Total cost of ownership (TCO) is the sum of all costs associated with every activity of the supply stream during the acquisition of a given service, component or product. During the sourcing process, a TCO analysis groups certain cost inputs into specific categories to display the full visibility of all costs when making a sourcing decision. These costs are commonly referred to as direct costs, indirect costs, acquisition costs, life cycle costs, purchase price, and end of life costs. Together, these cost categories represent not only the purchase price of the service, component or product but also the cost of acquiring it, maintaining it, and disposing of it.
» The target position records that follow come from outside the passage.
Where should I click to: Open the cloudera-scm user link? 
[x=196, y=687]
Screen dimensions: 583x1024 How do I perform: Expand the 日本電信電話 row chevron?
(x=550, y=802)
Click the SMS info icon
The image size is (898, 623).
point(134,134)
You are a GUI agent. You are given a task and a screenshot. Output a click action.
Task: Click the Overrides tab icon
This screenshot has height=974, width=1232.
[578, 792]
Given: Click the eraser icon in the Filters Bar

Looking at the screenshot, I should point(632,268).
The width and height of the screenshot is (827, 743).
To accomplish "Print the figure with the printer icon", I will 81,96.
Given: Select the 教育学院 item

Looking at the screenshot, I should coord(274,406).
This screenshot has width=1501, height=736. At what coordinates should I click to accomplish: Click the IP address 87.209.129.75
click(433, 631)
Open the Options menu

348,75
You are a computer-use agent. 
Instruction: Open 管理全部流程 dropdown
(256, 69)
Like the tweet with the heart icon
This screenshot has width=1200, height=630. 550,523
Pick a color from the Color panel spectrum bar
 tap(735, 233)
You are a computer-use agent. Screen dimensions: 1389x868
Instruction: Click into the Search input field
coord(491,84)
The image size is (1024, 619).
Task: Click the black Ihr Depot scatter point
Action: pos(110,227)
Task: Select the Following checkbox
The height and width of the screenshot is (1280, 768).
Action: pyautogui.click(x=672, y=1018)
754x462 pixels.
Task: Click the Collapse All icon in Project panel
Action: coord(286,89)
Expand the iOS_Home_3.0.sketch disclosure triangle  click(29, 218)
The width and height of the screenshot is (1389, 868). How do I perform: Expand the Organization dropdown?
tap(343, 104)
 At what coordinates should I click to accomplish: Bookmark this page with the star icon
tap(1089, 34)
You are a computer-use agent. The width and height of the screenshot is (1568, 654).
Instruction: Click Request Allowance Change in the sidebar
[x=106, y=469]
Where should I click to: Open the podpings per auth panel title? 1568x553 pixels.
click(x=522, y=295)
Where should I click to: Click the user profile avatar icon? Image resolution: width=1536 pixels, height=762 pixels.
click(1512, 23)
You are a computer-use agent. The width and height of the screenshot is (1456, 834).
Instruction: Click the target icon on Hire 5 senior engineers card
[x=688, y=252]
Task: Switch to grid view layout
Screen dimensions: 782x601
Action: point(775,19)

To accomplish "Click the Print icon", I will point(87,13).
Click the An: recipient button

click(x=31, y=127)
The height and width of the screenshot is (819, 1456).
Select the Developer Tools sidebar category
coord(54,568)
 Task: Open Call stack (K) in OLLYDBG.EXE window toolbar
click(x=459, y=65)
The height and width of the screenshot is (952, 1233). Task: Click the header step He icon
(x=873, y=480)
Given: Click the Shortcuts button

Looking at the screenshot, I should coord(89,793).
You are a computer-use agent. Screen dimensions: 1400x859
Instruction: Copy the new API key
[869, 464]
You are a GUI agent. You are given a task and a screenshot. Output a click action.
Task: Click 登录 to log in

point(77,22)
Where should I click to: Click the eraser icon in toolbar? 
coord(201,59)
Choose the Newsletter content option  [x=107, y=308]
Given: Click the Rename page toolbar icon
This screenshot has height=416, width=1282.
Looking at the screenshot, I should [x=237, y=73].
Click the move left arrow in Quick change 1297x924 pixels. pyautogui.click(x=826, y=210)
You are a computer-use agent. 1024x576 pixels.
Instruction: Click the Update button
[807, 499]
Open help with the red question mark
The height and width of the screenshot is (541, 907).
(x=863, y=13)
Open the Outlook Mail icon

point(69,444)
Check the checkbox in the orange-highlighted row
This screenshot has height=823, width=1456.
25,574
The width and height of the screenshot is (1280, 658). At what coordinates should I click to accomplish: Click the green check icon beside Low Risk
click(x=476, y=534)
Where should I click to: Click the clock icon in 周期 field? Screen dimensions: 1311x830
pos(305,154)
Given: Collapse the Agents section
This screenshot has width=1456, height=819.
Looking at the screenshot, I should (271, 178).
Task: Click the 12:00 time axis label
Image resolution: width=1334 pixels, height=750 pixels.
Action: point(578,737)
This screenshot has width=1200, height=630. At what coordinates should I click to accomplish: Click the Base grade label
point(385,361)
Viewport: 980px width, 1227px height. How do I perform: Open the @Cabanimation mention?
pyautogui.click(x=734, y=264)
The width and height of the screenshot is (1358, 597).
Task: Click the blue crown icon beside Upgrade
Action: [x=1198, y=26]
In simpler terms, many supply professionals group these costs into two categories: production price, and landed costs. The production price includes the cost per unit of direct materials, labor, and overhead (cost of goods sold). Landed costs include all production costs plus, logistics, warehousing, transportation, and material handling. Although landed costs are often the most important and highest cost input line items within a TCO analysis, it is critical that the supply chain team carefully analyzes process change costs and ongoing costs as well so that they have a full view of all costs. An effective TCO analysis requires understanding all costs inputs that help differentiate between alternative sourcing strategies. Whether your company is manufacturing a component or product at your own facility or sourcing a component or product to a supplier or contract manufacturer it is critically important to have visibility and a detailed understanding of all of the cost inputs. Below is a list of the major three cost categories: landed costs, process change costs, and ongoing costs, and their associated cost inputs, that make up a detailed TCO analysis.
Landed Costs are the total acquisition costs of goods. Below is a list of the key landed cost inputs to include in a detailed TCO analysis:
- Purchase price (components)
- Transportation (inbound/outbound)
- Dunnage (racks, packaging)
- Customs (duties, taxes, fees)
- Inventory (carrying, ordering)
- Outsourcing (manufacturing services)
- Monitor and controlling (managing outsourced relationships)
Process Change Costs are the costs of evaluating choices and implementing changes. Below is a list of the key process change cost inputs to include in a detailed TCO analysis:
- Requirements research (technical requirements)
- Resourcing process (assembly instructions)
- Legal review (new contracts)
- Supplier integration (information systems setup)
- Implementation (movement of tooling)
- Process change and training (production ramp up)
- Transition (component inventory buildup)
Ongoing Costs are the cost of life cycle ownership. Below is a list of the key ongoing cost inputs to include in a detailed TCO analysis:
- Life cycle (quality, durability, maintainability versus price)
- Maintenance repair and operations (service process)
- Service components (current and future component piece price)
- Quality (defects, repairs, rework, warranties)
- Reverse logistics (returns)
- Sustainability (recycling, recovery of materials)
- Reputation (customer loyalty versus lost customers)
TCO will measure the net effect of all cost increases and decreases in your component, product or service if you include the above three cost categories and key cost inputs in your TCO analysis. It is critical to be consistent in the choice of cost inputs to include in your analysis for the accurate comparison of multi-period measurement or competing supply alternatives. Once your team has chosen the cost inputs that will be involved in analyzing the total cost of ownership, it is time to plug in the cost numbers and analyze the net effect over a fixed period of time in order to make a TCO sourcing decision.
TCO Implementation & Benefits
Using TCO analysis requires a commitment to supply chain cost management excellence within a company. TCO needs to be understood by all team members and supporting processes need to be put in place to record and track results from TCO analyses. Without full adoption and alignment of management incentives toward total cost, good procurement decisions may be viewed as negative impacts to department budgets due to potential high upfront costs. With full adoption of TCO analysis, those potential high upfront costs are seen as a long term cost reduction rather than an initial short term cost increase. Over the long term, the implementation of TCO analysis for sourcing decisions can be very beneficial to a company’s bottom line. When properly implemented, TCO can help organizations and supply partners make and justify wise, cost-effective choices for the long term success of the company and the entire supply base.